I think you could get an answer to the first part of your question with a series of a few set operations, using BEDOPS support for Unix streams, i.e., piping results from one bedops
or bedmap
operation to the next.
Here's the "flow" of operations:
Retrieve all elements from the input BED file that fall entirely within -N of the original element's start and +N of the original element's end (this will include the original element itself, but that's fine)
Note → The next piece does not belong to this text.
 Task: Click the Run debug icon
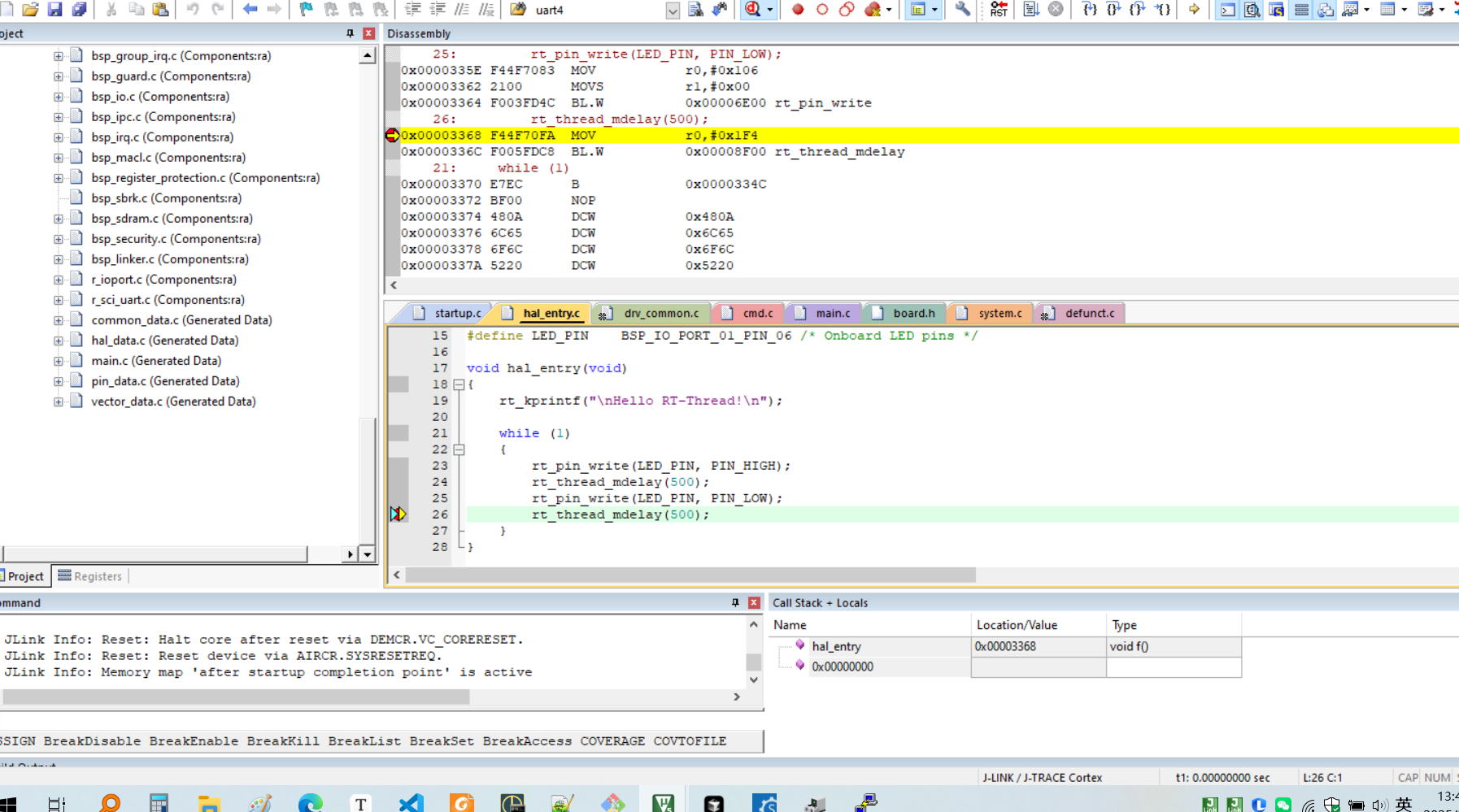coord(1030,10)
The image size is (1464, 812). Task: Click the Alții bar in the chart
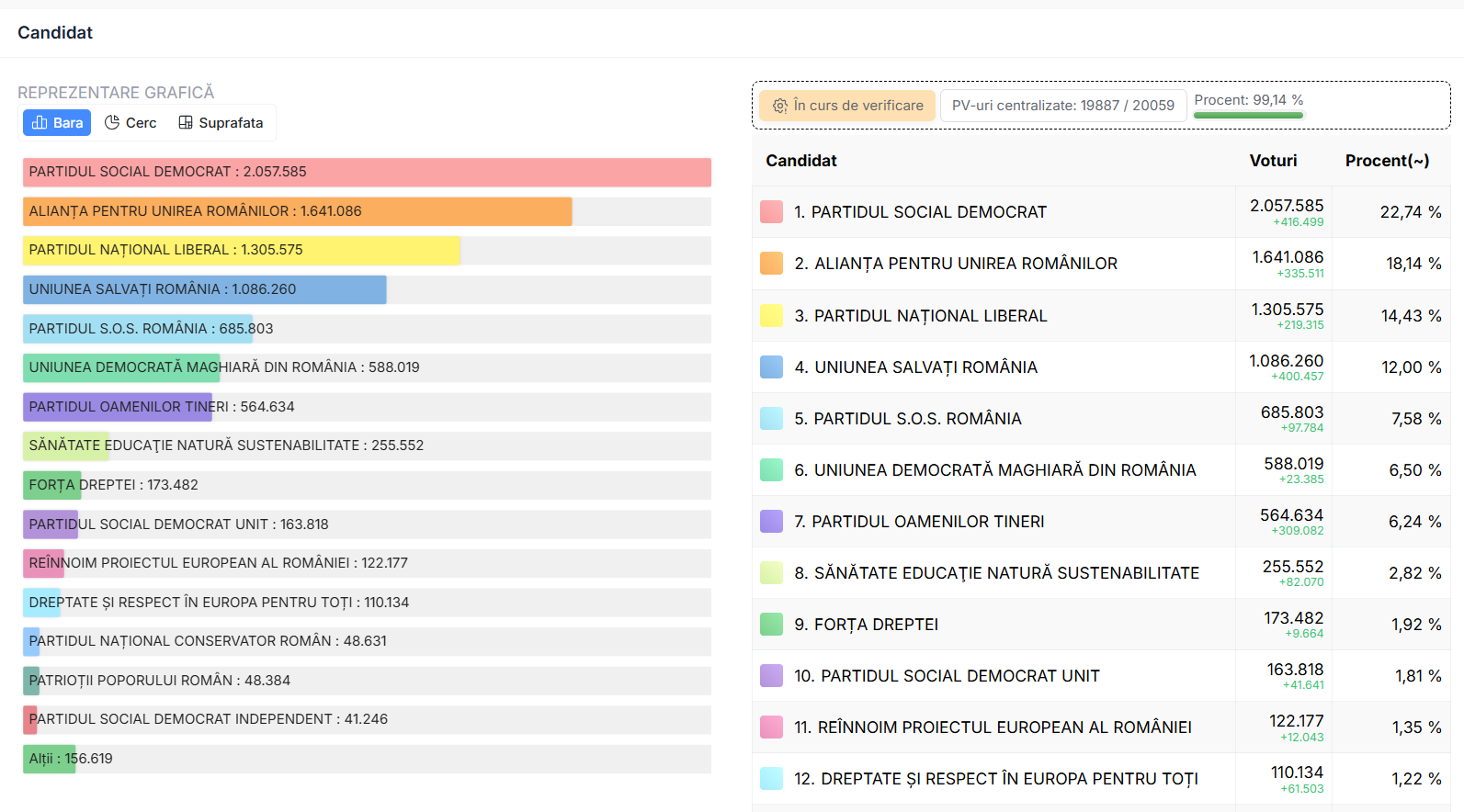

Of those candidates, do some culling to remove elements that are out of bounds:
a. Eliminate the ones that fall entirely within -N of original start and -N of original end
b. Eliminate those that fall entirely within +N of original start and +N of original end
Merge whatever intervals are left from culling; this is the answer
It may help to sketch this out on paper to see how this works.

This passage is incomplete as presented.